Longjumps considered inexpensive...until they aren't
Rémi Forax
forax at univ-mlv.fr
Thu Jun 5 00:11:55 PDT 2008
John Rose a écrit :
> On Jun 4, 2008, at 6:15 PM, Rémi Forax wrote:
>
>
>> I've sketched a prototype that enable to force inlining at Java
>> Level using a
>> new method of sun.misc.Unsafe.
>> I think it's a better solution than using an annotation (or an
>> attribute)
>> because it's more flexible.
>>
>
> True. Annotations are *almost* what we want for passing this sort of
> information around, except that they must be known at javac time (or
> apt time).
>
> As we refactor the way the JVM loads things, we should consider
> allowing partial class files which contribute annotations to
> previously loaded classes.
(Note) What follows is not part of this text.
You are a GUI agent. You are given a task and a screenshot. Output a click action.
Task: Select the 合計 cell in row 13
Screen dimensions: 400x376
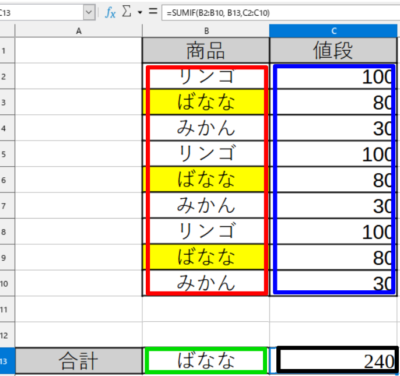[x=79, y=361]
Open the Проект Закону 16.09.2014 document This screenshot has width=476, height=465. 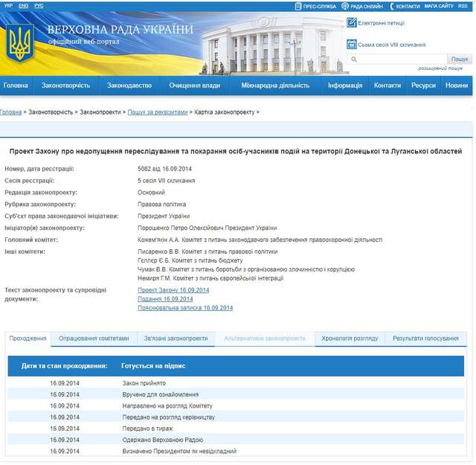coord(173,290)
That way we wouldn't have to re-invent
> class schema decorations yet another time.
>
> For now, we have been using the compiler oracle mechanism as a way of
> tagging methods to the compilers...
>
>
>> It seems to works on a small test.
>>
>
> Yes, that's the right experiment to do... But I think the
> information should be passed through compilerOracle.cpp, which
> already has a "inline" directive. If that is not the right thing,
> perhaps we want a new command ("force_inline") or, better, an option
> (see the "option" command).
>
The problem of compilerOracle (my first attempt was to use it)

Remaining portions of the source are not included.